As they reported online today in Science Advances, the researcher used oxidative bisulfite deep sequencing (OXBS-seq) and methylase-assisted deep sequencing (MAB-seq) to profile 5-methyl cytosine, 5-hydroxymethyl cytosine, and 5-formyl/carboxyl cytosine marks at the base level in induced pluripotent stem cells from unaffected individuals or individuals with mutations linked to early- or late-onset AD, which had been coaxed to become cortical neurons. They also profiled the methylation marks in frontal lobe brain tissues from individuals with or without AD.

The team's comparisons of these profiles unearthed more than two dozen regions with distinct methylation patterns in AD cells, along with 39 site-specific cytosine methylation signatures spanning various epigenetic marks and forms of AD. The signatures were subsequently verified with array-based methylation profiles for 371 AD cases and 163 unaffected controls from a clinical cohort.

"These signatures are AD-specific and age independent, which were further validated in a large clinical cohort," co-senior authors Yujiang Shi, an endocrinology, diabetes, and hypertension researcher at BWH and Harvard, and Feizhen Wu, an epigenetics researcher affiliated with Shanghai Medical College of Fudan University and the Dana-Farber Cancer Institute, and their colleagues wrote. "Notably, a major group of the signatures occur on the genes implicated in AD or AD-related pathways, or on genomic regions that are critical for proper neurodevelopment."

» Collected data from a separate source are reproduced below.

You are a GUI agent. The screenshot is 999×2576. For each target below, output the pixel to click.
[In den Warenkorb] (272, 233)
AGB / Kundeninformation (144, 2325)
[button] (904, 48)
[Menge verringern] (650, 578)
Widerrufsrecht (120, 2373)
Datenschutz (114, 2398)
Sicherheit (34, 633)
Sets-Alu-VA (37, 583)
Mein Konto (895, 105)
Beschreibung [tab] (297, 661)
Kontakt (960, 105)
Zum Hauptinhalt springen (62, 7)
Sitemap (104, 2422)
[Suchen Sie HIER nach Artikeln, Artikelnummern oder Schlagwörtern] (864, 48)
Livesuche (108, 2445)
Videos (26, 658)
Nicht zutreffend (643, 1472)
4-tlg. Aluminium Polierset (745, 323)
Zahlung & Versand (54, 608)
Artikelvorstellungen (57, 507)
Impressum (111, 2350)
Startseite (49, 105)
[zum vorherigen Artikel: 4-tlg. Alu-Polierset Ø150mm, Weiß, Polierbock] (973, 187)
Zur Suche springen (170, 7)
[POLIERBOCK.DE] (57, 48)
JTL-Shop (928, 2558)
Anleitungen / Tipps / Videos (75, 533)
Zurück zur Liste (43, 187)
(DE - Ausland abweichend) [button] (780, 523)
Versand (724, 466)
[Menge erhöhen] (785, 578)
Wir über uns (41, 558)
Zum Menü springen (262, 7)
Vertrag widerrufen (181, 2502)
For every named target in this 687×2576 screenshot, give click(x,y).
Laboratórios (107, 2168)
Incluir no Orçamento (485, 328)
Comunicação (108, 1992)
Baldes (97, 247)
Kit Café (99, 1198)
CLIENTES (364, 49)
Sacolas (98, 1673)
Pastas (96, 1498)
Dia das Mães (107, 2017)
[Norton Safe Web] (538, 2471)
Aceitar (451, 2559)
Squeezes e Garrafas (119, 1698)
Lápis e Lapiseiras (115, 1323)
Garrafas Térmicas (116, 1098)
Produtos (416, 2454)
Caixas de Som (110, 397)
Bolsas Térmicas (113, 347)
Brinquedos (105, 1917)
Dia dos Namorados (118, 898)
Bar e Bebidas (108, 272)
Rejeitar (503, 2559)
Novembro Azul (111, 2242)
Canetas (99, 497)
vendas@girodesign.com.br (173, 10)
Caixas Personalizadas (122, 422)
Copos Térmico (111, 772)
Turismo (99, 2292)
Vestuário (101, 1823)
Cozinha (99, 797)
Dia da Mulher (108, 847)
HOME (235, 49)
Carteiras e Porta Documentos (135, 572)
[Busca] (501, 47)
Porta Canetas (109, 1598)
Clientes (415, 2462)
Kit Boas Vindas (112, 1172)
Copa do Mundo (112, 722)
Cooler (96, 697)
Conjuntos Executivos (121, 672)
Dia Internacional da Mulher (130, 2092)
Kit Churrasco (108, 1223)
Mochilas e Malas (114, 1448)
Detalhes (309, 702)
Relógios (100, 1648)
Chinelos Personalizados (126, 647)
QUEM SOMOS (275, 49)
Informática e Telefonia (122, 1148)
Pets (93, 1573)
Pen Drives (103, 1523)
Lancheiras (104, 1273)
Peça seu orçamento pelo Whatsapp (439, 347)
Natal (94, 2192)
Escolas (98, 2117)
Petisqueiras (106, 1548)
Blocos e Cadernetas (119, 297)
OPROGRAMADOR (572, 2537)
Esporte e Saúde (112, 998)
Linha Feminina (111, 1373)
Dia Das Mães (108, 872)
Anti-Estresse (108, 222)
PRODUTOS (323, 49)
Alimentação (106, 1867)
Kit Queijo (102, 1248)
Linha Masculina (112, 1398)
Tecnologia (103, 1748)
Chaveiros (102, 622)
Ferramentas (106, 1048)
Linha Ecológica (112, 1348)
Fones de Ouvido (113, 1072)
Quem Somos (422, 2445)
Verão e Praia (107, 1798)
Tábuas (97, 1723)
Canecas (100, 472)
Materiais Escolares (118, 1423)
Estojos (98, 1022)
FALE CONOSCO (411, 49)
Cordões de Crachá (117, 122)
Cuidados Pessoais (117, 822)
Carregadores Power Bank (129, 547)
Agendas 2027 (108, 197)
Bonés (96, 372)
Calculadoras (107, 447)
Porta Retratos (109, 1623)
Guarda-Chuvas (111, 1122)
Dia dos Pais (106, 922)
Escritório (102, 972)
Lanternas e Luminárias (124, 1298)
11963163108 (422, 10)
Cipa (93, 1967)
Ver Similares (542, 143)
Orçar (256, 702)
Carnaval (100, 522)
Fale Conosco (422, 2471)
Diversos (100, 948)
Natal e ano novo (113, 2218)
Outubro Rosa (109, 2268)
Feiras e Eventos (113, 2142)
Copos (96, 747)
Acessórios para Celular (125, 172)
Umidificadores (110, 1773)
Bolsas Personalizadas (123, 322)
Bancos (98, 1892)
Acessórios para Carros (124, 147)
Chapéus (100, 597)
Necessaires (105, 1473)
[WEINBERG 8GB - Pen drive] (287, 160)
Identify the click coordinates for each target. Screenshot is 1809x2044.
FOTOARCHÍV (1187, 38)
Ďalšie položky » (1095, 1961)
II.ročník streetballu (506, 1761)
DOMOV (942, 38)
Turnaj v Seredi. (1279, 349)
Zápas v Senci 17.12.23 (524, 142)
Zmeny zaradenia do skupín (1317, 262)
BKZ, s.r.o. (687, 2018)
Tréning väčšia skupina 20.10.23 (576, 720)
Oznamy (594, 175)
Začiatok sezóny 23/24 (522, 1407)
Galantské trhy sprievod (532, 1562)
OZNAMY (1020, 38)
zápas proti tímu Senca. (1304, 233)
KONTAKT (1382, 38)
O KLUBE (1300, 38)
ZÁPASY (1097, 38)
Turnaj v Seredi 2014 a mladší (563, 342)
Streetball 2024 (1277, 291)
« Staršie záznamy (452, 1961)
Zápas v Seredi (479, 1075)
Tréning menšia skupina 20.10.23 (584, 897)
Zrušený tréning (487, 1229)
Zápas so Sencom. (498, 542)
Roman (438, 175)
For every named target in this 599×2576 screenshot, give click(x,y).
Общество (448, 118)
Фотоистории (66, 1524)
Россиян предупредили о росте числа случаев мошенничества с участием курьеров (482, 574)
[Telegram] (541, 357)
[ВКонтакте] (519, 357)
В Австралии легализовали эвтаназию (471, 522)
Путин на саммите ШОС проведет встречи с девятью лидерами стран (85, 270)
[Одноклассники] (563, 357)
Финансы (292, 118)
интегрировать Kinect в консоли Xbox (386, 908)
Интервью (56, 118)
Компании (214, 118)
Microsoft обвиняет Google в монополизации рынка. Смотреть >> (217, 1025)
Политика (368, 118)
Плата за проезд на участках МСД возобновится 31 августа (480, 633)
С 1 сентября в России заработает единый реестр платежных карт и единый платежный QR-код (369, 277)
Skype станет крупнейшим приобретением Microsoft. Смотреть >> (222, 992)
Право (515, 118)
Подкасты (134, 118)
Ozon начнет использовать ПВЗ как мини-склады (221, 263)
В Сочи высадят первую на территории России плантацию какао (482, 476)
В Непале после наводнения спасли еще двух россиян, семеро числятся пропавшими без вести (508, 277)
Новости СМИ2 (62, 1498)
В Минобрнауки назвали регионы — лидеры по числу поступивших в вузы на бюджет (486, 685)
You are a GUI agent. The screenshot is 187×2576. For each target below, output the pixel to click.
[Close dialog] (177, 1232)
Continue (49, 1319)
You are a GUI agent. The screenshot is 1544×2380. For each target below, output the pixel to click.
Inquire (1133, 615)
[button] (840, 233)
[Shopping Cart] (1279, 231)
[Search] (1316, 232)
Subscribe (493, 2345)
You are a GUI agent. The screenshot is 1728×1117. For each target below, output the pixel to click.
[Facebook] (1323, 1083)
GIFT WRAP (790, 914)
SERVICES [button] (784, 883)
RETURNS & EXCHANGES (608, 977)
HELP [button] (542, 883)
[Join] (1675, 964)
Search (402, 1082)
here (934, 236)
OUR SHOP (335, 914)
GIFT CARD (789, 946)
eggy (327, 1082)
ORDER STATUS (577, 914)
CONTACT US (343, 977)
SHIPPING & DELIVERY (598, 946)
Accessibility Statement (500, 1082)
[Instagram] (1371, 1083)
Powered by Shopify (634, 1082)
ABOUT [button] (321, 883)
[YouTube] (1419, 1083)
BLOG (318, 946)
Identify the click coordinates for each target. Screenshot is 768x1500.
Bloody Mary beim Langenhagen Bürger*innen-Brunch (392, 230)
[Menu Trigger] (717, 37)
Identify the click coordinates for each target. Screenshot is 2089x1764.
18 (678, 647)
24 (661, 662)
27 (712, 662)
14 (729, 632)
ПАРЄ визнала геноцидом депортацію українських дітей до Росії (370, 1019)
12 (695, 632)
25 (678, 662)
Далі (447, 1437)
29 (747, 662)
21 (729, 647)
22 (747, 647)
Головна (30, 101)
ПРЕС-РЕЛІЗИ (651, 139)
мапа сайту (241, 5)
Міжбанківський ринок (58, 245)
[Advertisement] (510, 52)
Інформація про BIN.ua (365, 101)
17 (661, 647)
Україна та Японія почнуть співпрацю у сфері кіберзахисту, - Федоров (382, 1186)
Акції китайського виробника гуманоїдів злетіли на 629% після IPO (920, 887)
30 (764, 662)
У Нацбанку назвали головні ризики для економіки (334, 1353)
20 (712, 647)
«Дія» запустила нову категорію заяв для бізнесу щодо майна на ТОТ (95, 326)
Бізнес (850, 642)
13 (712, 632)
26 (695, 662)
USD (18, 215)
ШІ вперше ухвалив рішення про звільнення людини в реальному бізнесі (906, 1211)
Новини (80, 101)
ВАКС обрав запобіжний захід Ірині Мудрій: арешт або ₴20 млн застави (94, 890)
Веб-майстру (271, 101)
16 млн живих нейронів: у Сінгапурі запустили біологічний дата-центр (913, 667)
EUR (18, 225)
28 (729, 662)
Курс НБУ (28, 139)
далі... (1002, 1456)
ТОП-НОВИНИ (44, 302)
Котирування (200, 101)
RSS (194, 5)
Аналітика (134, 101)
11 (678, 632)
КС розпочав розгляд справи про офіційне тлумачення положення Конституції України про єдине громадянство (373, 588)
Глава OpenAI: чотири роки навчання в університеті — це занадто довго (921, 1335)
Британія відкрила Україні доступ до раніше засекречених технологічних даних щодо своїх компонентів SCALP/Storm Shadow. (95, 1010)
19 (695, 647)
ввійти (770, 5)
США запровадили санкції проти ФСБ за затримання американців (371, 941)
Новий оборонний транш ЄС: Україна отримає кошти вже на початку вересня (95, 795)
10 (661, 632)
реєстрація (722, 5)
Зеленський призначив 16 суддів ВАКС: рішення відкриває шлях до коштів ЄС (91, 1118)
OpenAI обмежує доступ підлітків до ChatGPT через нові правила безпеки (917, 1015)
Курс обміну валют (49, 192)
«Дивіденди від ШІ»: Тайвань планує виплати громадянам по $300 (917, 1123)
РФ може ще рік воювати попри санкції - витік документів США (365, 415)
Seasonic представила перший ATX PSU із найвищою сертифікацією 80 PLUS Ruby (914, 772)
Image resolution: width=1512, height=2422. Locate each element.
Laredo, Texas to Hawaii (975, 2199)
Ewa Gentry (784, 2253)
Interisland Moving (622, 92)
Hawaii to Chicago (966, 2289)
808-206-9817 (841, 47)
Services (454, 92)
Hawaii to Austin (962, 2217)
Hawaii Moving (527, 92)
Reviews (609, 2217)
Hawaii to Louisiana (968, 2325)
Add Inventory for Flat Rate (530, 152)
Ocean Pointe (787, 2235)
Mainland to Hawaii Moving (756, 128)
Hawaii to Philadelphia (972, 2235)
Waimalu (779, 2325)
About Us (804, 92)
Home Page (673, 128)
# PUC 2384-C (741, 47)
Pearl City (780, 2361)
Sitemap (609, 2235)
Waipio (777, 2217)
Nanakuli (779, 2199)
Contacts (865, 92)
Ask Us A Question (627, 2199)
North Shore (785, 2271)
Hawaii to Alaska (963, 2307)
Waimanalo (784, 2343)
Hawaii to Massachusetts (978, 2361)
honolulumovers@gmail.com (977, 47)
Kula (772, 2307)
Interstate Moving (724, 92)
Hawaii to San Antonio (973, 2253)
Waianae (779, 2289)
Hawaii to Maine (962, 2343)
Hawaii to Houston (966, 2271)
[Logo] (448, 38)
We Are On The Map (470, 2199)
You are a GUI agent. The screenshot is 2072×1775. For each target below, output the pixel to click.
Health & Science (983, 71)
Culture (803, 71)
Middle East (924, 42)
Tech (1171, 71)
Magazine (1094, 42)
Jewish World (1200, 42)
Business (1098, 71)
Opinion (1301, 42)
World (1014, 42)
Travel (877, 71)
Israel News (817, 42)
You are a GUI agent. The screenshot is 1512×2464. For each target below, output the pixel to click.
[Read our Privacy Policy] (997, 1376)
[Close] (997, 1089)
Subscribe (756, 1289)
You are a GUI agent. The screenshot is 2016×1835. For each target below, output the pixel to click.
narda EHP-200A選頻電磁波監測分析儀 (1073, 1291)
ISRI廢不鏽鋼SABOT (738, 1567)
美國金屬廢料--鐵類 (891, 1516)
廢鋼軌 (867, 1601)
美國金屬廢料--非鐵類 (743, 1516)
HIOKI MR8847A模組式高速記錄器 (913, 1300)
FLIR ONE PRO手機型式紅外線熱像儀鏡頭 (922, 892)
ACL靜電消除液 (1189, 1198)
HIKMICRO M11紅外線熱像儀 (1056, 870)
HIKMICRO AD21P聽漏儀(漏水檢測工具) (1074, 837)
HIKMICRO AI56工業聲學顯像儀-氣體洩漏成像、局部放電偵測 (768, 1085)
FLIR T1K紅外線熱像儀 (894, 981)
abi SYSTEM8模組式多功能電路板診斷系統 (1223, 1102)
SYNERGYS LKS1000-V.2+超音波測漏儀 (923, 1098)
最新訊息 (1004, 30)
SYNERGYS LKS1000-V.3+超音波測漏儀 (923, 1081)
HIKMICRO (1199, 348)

Along with notorious AD contributors such as APOE4 alleles contributing to late-onset AD, the team noted that past research has uncovered single gene mutations behind some autosomal dominant forms of the disease, as well as common genetic variants that might mark disease onset or progression. Still, the group explained, the full collection of genetic and epigenetic features that determine when the disease hits and how fast it moves are still largely unknown, particularly in sporadic AD.

Given proposed roles for DNA methylation in AD and other neuronal conditions, the researchers reasoned that it might be possible to focus in on AD-related epigenetic features by mapping 5mC, 5hmC, and 5fC/5caC in neural precursor cells and neurons, starting with iPSC cells from a healthy individual; individuals with early-onset AD-related mutations in PSEN1 or PSEN2 mutations; and an individual with homozygous version of APOE4 that is linked to late-onset AD.

"To ensure generalizability of the epigenetic features and signatures of healthy controls and AD-associated epigenetic alterations found in cell culture models, we extended our epigenomic studies to post-mortem brain tissues of a normal donor and sporadic AD cases," the authors explained, noting that the study "provides the first comprehensive and comparative reference maps of genome-wide distribution of all three DNA methylation states at base resolution during neural differentiation from iPSCs to mature neurons and in post-mortem brain tissues."

Compared to the initial iPSCs, the team saw levels of 5mC creep up in both the neural precursor cells and neurons, while 5hmC showed the opposite trajectory. The levels of 5fC/caC also appeared to decline as iPSCs became neurons, though the neural precursor cells showed a spike in that epigenetic mark.

When they dug into potential 5mC methylation, 5hmC, or 5fC/5caC differences in the cells produced from individuals with early- or late-onset AD, meanwhile, the researchers saw several epigenetic dynamic changes, and uncovered 27 differentially methylated parts of the genome in AD. They also narrowed in on 39 epigenetic signatures that varied by AD type and cytosine modification features.

The team confirmed the signatures in available clinical samples spanning familial and sporadic cases, and saw hints that such signatures might eventually help to refine AD detection and diagnostic strategies. 

"We found that the observed epigenetic features in normal cells were dysregulated in AD cell models, suggesting that precise regulation, proper establishment, and maintenance of these epigenetic features likely play important roles in regulation of neural lineage commitment, maturation, and function," the authors wrote. Even so, they warned that "future investigations … in larger cohorts are warranted to ultimately turn these into even more reliable, reproducible, and verifiable signatures."